After establishing the mechanism, the team worked out exactly how long it would take various materials to slow down in different situations. A metal would feel a stronger drag than a nonmetal, Podgornik and his colleagues found, because metals can absorb light at all frequencies, unlike nonmetals. In intergalactic space, the slowing of a macroscopic object would only be noticeable over billions of years. In a 1000-degree-Kelvin oven, on the other hand, a water molecule would need less than five months to slow to a standstill, assuming it started out at the oven’s temperature

Co-author Wayne Saslow of Texas A&M University in College Station says the frictional effect might have slowed the motion of hot big bang debris and reduced the pace of the early clumping of matter that led to galaxies. He believes the drag increased the homogeneity of the universe and may have delayed the formation of atoms, though the effect is too small to detect with current observations.
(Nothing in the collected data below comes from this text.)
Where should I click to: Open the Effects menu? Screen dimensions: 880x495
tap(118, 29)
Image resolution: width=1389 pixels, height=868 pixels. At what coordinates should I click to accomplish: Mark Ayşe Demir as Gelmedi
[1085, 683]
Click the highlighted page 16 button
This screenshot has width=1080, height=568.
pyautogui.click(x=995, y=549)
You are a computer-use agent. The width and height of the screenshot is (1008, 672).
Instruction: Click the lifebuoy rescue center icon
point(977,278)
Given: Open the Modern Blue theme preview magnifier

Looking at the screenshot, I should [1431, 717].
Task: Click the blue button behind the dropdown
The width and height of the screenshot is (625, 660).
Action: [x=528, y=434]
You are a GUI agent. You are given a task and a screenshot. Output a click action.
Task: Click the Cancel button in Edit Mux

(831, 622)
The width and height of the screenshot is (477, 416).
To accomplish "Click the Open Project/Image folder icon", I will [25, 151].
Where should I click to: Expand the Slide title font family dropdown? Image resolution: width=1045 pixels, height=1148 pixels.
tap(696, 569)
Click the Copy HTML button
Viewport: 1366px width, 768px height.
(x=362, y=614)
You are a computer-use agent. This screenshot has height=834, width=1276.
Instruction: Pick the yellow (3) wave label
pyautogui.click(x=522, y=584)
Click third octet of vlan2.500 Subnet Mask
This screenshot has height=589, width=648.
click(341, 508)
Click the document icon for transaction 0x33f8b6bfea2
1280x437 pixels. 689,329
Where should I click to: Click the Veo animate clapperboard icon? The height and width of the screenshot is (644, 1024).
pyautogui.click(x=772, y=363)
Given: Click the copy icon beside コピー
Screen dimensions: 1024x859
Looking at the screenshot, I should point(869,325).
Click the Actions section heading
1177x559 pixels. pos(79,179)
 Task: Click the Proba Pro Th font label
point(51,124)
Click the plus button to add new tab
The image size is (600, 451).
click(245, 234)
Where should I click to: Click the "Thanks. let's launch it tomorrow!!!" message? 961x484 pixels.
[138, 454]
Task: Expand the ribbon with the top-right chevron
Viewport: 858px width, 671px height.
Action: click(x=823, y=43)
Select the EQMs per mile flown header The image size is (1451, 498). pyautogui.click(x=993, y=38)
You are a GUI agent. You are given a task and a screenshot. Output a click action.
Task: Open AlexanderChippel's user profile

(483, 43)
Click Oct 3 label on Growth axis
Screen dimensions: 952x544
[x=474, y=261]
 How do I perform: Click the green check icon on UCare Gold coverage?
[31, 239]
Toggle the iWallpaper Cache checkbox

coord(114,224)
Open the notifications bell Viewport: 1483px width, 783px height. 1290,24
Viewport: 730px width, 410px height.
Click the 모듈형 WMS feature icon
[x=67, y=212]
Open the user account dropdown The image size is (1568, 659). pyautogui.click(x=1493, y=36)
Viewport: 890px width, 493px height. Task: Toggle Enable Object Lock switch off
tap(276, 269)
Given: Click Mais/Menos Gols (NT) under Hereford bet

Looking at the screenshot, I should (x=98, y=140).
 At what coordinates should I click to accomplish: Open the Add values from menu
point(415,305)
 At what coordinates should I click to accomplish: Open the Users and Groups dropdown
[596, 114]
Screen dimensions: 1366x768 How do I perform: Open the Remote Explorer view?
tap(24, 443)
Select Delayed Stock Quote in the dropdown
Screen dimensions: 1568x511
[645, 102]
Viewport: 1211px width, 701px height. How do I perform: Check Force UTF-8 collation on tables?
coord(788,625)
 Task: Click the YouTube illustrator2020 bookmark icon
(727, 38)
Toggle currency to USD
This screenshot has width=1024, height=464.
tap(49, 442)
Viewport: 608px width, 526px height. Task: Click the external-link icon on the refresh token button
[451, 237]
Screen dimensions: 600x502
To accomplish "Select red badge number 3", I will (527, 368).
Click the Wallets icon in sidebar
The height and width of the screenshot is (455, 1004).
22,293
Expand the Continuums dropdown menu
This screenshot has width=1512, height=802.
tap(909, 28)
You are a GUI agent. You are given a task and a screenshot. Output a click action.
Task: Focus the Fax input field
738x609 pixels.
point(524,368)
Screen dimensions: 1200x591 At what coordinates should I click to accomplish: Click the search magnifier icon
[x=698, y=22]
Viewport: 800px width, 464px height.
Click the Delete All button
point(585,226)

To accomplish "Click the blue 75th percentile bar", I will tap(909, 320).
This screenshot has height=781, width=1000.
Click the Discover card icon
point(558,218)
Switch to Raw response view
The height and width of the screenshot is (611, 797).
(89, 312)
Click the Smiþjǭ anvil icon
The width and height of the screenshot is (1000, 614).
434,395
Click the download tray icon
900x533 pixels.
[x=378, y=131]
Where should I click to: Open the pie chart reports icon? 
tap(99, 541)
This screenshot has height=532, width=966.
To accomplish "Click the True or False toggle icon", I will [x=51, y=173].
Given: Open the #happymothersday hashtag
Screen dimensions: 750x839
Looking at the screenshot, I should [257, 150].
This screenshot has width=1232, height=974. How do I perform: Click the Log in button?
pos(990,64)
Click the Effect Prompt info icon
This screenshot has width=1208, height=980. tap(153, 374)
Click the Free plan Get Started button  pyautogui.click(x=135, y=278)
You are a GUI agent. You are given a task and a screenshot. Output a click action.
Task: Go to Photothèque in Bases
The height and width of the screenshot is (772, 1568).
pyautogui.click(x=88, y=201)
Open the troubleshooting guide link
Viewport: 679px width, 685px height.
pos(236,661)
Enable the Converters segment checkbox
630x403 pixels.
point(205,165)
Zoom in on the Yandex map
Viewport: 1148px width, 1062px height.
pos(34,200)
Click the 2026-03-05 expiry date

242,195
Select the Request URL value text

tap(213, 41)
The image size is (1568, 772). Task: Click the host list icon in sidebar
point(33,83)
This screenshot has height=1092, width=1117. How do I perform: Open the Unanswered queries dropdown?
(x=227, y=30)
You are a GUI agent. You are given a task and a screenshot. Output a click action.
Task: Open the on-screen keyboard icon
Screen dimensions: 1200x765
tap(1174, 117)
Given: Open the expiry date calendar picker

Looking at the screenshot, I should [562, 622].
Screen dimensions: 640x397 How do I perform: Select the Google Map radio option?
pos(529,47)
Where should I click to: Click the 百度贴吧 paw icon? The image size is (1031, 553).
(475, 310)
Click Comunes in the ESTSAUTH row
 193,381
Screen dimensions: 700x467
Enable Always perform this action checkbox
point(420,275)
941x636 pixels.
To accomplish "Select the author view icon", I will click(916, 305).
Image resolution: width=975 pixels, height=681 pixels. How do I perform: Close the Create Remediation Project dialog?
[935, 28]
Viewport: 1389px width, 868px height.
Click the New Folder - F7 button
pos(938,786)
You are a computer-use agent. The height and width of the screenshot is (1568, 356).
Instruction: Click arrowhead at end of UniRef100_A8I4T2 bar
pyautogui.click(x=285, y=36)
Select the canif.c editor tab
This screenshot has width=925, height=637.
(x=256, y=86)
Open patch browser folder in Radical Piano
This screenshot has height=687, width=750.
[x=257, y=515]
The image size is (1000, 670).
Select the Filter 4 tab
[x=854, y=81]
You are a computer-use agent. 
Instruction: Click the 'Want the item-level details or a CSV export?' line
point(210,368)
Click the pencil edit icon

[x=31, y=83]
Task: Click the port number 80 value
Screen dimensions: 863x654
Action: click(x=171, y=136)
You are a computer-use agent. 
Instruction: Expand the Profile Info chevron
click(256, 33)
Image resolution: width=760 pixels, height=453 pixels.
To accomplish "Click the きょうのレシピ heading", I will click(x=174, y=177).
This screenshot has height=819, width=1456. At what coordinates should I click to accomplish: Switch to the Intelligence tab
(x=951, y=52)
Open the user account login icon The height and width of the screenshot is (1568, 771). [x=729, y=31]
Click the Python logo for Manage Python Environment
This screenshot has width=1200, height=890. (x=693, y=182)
“I thought that the paper was great fun,” says John Pendry, of Imperial College in London. “The idea that [photons] are in fact a viscous fluid is an intriguing notion.” Cosmologist Jim Peebles, of Princeton University in New Jersey is less impressed. He says the effect is real but was accounted for by cosmologists long ago. Referring to Saslow, Peebles says, “Either he or we are out to lunch.” Saslow replies that the drag he and his colleagues describe involves a photon absorption process that is different from Rayleigh scattering, the photon interaction cosmologists usually refer to. If the team’s predictions about the early Universe are correct, says cosmologist Fred Adams of the University of Michigan in Ann Arbor, “then their result would be quite important.”

–Kim Krieger

Kim Krieger is a freelance science writer in Norwalk, Connecticut.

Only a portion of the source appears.